The things you're listing are individual cases.
That's just it.... they're individual examples of widespread, continual problems with Macs... It's not one guy that had white spots on his powerbook screen, it's the majority of people. The paint flaking is common enough for a market for "touchup kits" to spring up.
And it's all compounded by the common experience of poor support from Applecare.
You do know that lots of people have bought iPods, right?
And as the man before me has said, that must mean that we should all eat more shit-- after all, it's popular with millions of flies...
Can Google even count the number of problems people have had with PCs? The number of "out of warranty" PCs that crash? The screen defects in any consumer electronic device?
PCs don't market themselves as being flawless pieces of made-by-god-himself equipment that "just work", and will solve all those problems you have using computers.
That's the fucking difference.
Every computer will have problems; every computer will crash now and again; every computer will lose your data at some point--because they're made by human beings, and as far as I know, human beings are not yet perfect.
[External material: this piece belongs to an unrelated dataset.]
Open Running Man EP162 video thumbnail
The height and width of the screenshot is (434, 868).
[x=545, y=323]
Anyone who tells you anything different is a liar or a moron.
Which are you?
As was mentioned above, it is not the technical compliance with the machine that would cause the switch (ipod already works with PCs,) it is the "ease of use," fit and finish, attention to detail that makes PC users "mac curious."
The "fit and finish" that causes the cheap-ass titanium paint on the TiBooks to flake off after two weeks?
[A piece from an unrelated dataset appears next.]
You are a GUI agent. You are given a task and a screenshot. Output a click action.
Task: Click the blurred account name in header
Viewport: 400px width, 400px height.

Or the "attention to detail" lets through serious defects in the screen? And what about the high rate of premature logic board failures?
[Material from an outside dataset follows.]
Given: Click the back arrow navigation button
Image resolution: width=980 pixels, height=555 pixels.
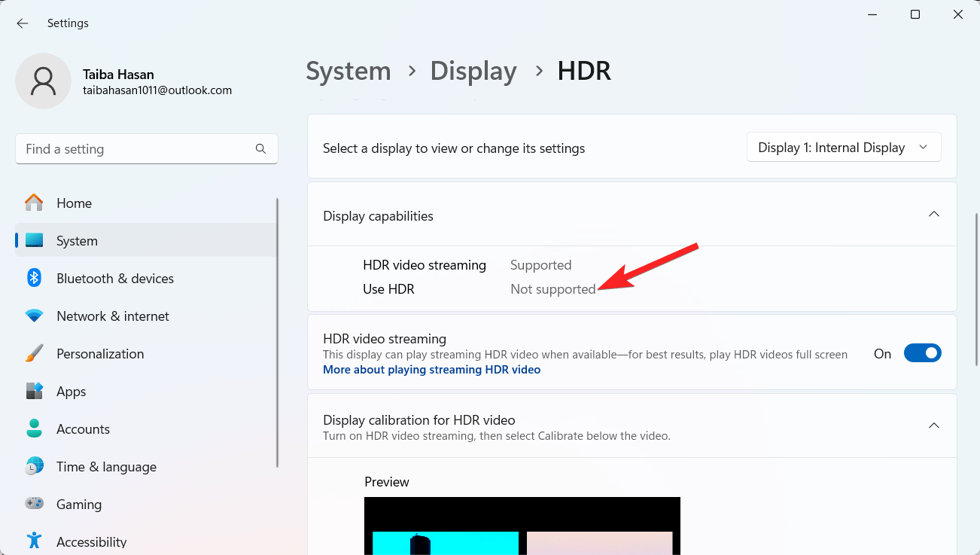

My ipod is the only gadget I own that I can let someone play with and have them understand it immediatly and enjoy the the design of not only the hardware but also the software.
Which, of course, explains why iTunes should crash repeatedly when syncing a 40gb ipod on a four-month-old powerbook. And why Applecare won't help the guy, because his 4-month-old powerbook is now "out of warranty."
Yeah, these thousands of people are probably just doing something wrong. Their problems aren't Apple's fault, with their "beautiful hardware," and their "joyful software." After all, everything JUST WORKS, right? Right?
So, you have 20-40GB of music on you at all times and you want to listen to the RADIO??
Unless you know of some other way to get Howard Stern on your portable in the morning.
Oh, that's right. I forgot-- because your ipod doesn't do it, that immediately makes the feature useless for everybody.